Pastor Judy used the internet and churches that are open to LGBT people to find a home for me in San Francisco. Kelly Devlin who is a member of this church, was in San Fran at the time. His friends came to Riverside and picked me up because my visa was expired and I was afraid to get on a bus. They drove through the night so that they wouldn’t miss work, picked me up and drove me back to SF. They dropped me off at the house of Kim and her partner, Susan. I lived with them until I was able to get my own apartment. They call me their son. They are amazing people.
I know that I cannot go back to El Salvador. It would only be a matter of time before I would be killed. As a gay man, I cannot hide who I am and what I am.
I believe that Hadwen Park Church and the Task Force were God’s hands to save my life. I do not believe I would be alive today without your support. I also know that God loves me no matter what some churches say. In El Salvador my priest said I was an abomination.
Also, I want to tell you that today is the first time that I have said “I AM GAY” in a church.
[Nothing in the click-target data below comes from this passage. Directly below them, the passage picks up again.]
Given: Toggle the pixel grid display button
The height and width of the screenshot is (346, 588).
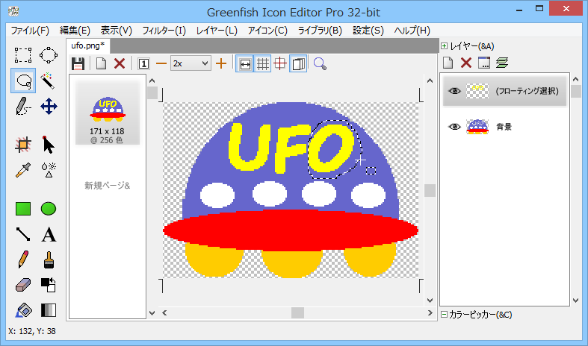Looking at the screenshot, I should pyautogui.click(x=262, y=63).
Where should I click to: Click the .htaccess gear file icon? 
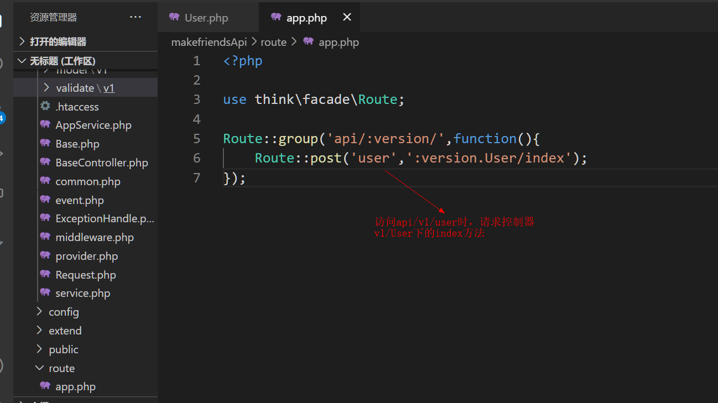coord(45,106)
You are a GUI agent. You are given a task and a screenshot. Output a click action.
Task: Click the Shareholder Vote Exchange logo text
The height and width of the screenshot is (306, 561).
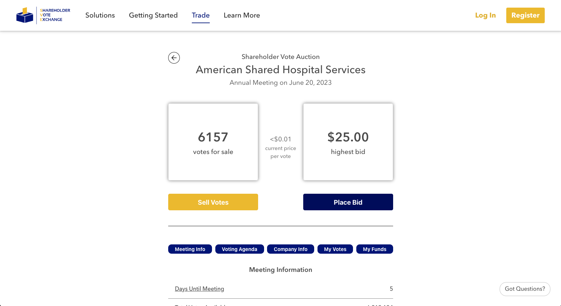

Even when I go to church in San Fran, I keep quiet, it is hard to trust churches. When I told Pastor Judy that I was going to COME OUT for the first time in a church, she asked how I felt. I said, “EXCITED” and more free. So, it has always been my dream to come to you and tell you thank you so much for what you have done for me and for so many others!
Now, even though I am alone in this country, I feel a freedom that I never felt before. I have my immigration status, I have a nice apartment, I have a job. I have a car, a Honda. I can go out and meet other gays and I can be sure everything will be fine. Now, I can tell you all, LIFE IS BEAUTIFUL.
Thank you Hadwen Park! God Bless you!